Saturday, June 14, 2025

When You Do Everything Right But...

    My husband and I enjoy the sport of archery. One day, after about twelve classes, I was shooting with a different bow. When you are shooting archery, you would think the goal would be to hit the bullseye every time. It is, but it takes a lot of steps to do that. If you have a sight, a tool that helps you aim, then your goal is to get a good grouping. That means you do everything consistently aiming at the middle of the target with your sight. If your sight is off, then you may not hit the bullseye. You shoot a round of three arrows then, if they group well, you move the sight based on where the grouping is.

   I moved my sight this day until I couldn't move it any farther to the right. But my arrows were still going to the right of the target. Different instructors kept coming over to try to help me figure out why they kept going to the right. They adjusted my technique in different ways, but the arrows kept going right. 

Finally, one of the lead instructors came over. She watched what I did. Then she said, "your technique looks good. Let me look at your bow." She looked at the bow and realized that it was the bow that was the problem. It was not meant to be shot that far for one thing. For another, it was a bow that wasn't really meant to have a sight so that made it harder. The instructor went to get me a different bow.

   I was thinking about how that event related to life. Sometimes it can feel like you are doing everything right, but things don't work out. You can show love to others, serve, grow in God by reading the Bible and praying, etc. but sometimes bad things still happen. Your friend still leaves, your job is still a stressor, you are having financial troubles, or whatever the problem is. 

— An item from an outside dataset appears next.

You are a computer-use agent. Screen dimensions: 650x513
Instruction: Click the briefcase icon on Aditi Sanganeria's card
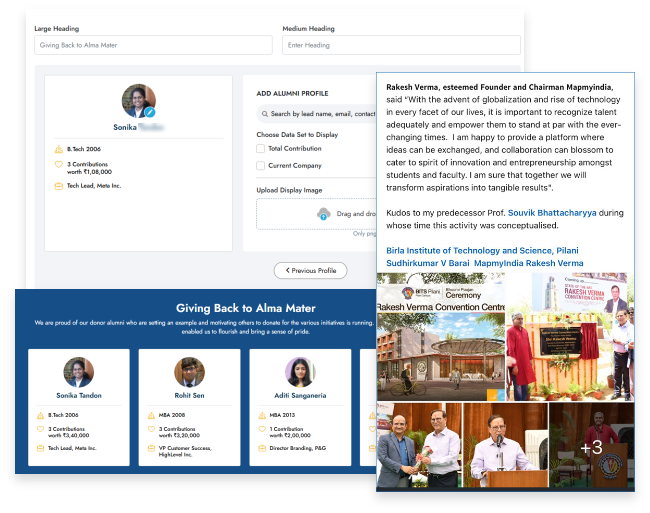pyautogui.click(x=262, y=448)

   Now, obviously, no one is perfect but there are times where you just feel like you are doing everything you can to make the situation better but it's still not being fixed. Sometimes it's not you. Sometimes it is a test or a trial. Other times maybe Satan is attacking you. Whatever the reason, take heart. Just because things don't seem to be working out doesn't mean what you are doing isn't good. Keep pressing on and into God. Trust in his perfect plan. Then, one day, you will hit that bullseye.

   So, are you in a test or trial right now? Are you still doing your best to do what's right? If not, what can you do to grow in God and do what is right?